José Alfredo Martínez.
Todo cooperativista debe estar consciente de que el respeto de la jerarquía institucional es un pilar fundamental para la adecuada gestión de los organismos de integración en su función de representación y defensa del sector cooperativo.
El sector cooperativo es un motor clave de la economía y un modelo de organización social que se rige por principios de ayuda mutua, democracia y equidad.
Sin embargo, para que sus valores y visión impacten eficazmente en las políticas públicas y en el mercado, es imprescindible contar con una sólida jerarquía institucional dentro de sus organismos de integración y representación.
La correcta articulación de esta jerarquía no es un mero formalismo administrativo, sino una necesidad estratégica para asegurar una gestión de representación y defensa potente, coherente y eficaz.
Una jerarquía bien definida establece líneas claras de autoridad y responsabilidad. Esto es crucial para la gestión de representación, ya que esto va a permitir:
- Agilizar la toma de decisiones: Ante la necesidad de emitir posturas o negociar con actores externos (gobierno, gremios, organismos internacionales), una adecuada estructura jerárquica evita la dispersión de opiniones y garantiza que la voz que se eleva sea la oficial del sector.
- Asegurar la unidad de acción: La jerarquía permite que los organismos de base, las federaciones y la confederación (CONACOOP) trabajen bajo una estrategia común. La fragmentación debilita; mientras que la unidad emanada de un orden jerárquico multiplica el poder de negociación.

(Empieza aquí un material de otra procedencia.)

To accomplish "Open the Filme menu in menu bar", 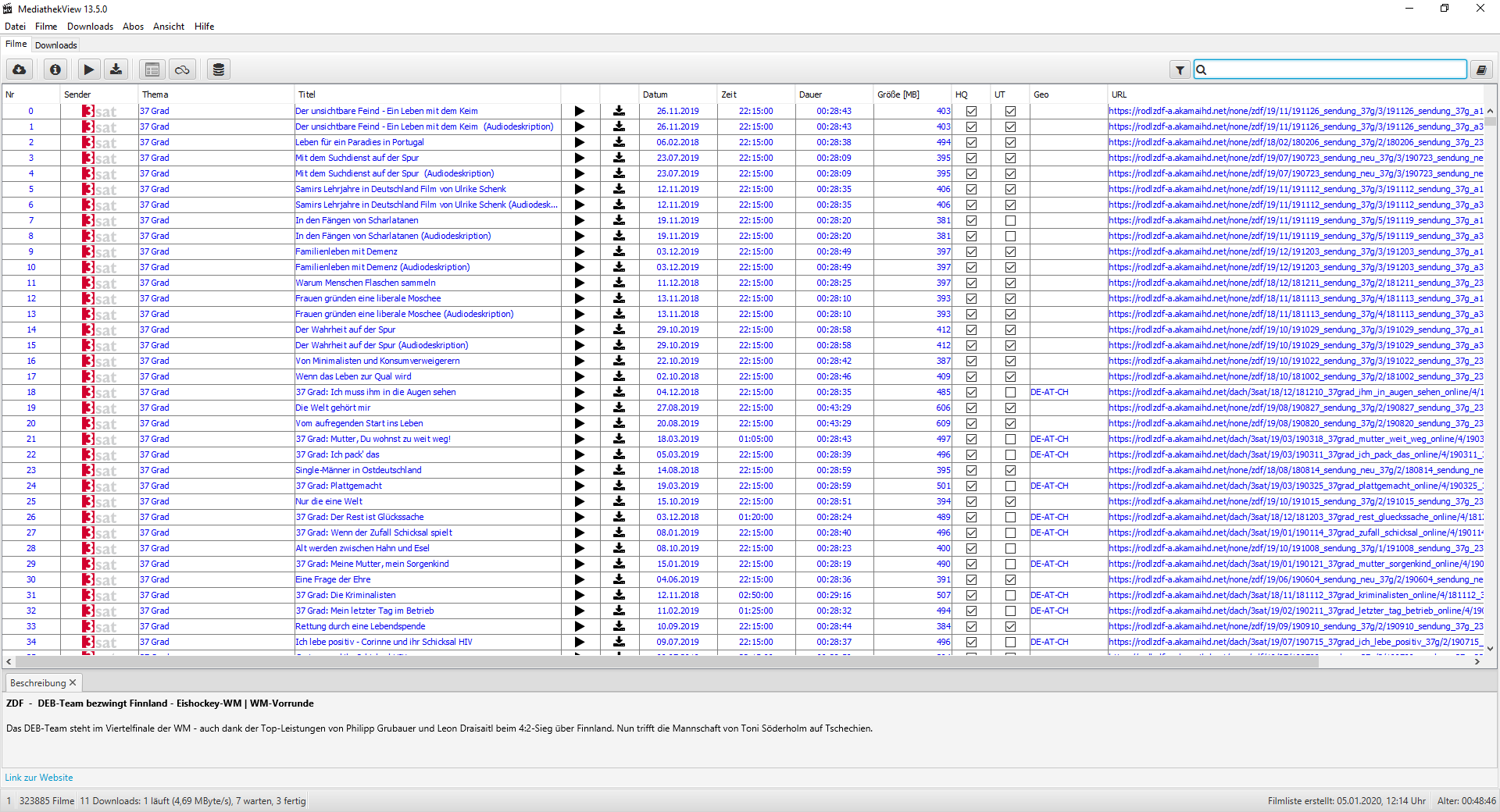I will point(46,27).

El respeto de la estructura jerárquica no solo sirve para ordenar las responsabilidades y procesos, sino que además nos va a permitir una eficiente asignación de funciones y recursos según el nivel:
- Especialización de Funciones: El nivel de base (cooperativas primarias) se enfoca en la gestión local y la satisfacción de las necesidades sus asociados y comunidades de impacto. Los niveles superiores (federaciones y confederación) se concentran en la macro-gestión, la representación, defensa, incidencia política, elaboración de normativas y asesoría legal, entre otras tareas que puedan requerir un alto grado de especialización técnica.
- Uso óptimo de recursos: Evita la duplicidad de esfuerzos y la repetición de tareas en distintos niveles. Eso se traduce en una gestión financiera más eficiente de las cuotas y aportes de la membresía. La concentración de la defensa y la representación en los niveles superiores especializados garantiza un mejor retorno de la inversión.
El respeto de la jerarquía institucional es crucial porque el éxito de la gestión de defensa va a depender, en gran medida, de la percepción que los actores externos tengan de la organización.
- Reconocimiento como interlocutor válido: Una estructura jerárquica y organizada proyecta seriedad, madurez y solidez institucional.Esto es fundamental para ser reconocido por el Estado y otras entidades como el interlocutor legítimo y único del movimiento cooperativo, dando peso a sus demandas y propuestas legislativas o regulatorias.
- Coherencia del Mensaje: Garantiza que el discurso de defensa sea coherente, técnicamente sólido y alineado con los principios cooperativos. Esta consistencia es vital para construir credibilidad.
Para alcanzar las metas sectoriales estratégicas, se necesita la existencia de una jerarquía eficaz; no es solo de arriba hacia abajo, sino que también debe ser igual de eficaz de abajo hacia arriba, para ello debe tener:
- Representación Auténtica: Las necesidades y problemáticas de las cooperativas de base sean efectivamente recogidas, filtradas y elevadas a los niveles donde se toman las decisiones de incidencia. De esta manera, la defensa se basa en la realidad del campo y no solo en abstracciones o suposiciones.
- Retroalimentación y Cumplimiento: Reconocer la importancia de mantener un flujo contante y ordenado de información sobre leyes, regulaciones y acuerdos negociados, asegurando que las bases estén informadas y puedan adaptar sus operaciones a los nuevos marcos normativos logrados por la gestión de defensa.
En definitiva, podemos afirmar que la jerarquía institucional no es ni debe ser un obstáculo a la democracia cooperativa, sino la garantía de su efectividad.
Debe tener una estructura bien articulada, con roles y responsabilidades claras, es la base sobre la cual el sector cooperativo puede ejercer una gestión de representación y defensa robusta, unificada y profesional.
El movimiento cooperativo podrá influir decisivamente en la construcción de un entorno legal y económico que favorezca el desarrollo sostenible de sus empresas y la prosperidad de sus asociados.
Todo el que se diga cooperativista está comprometido a reconocer, respetar e invertir tiempo y esfuerzo en la consecución del fortalecimiento y consolidación de los organismos de integración.
La afiliación de las cooperativas a su federación y de estas al CONACOOP; con esto estamos apostando a transformar el futuro del cooperativismo, los asociados, las comunidades y la sociedad.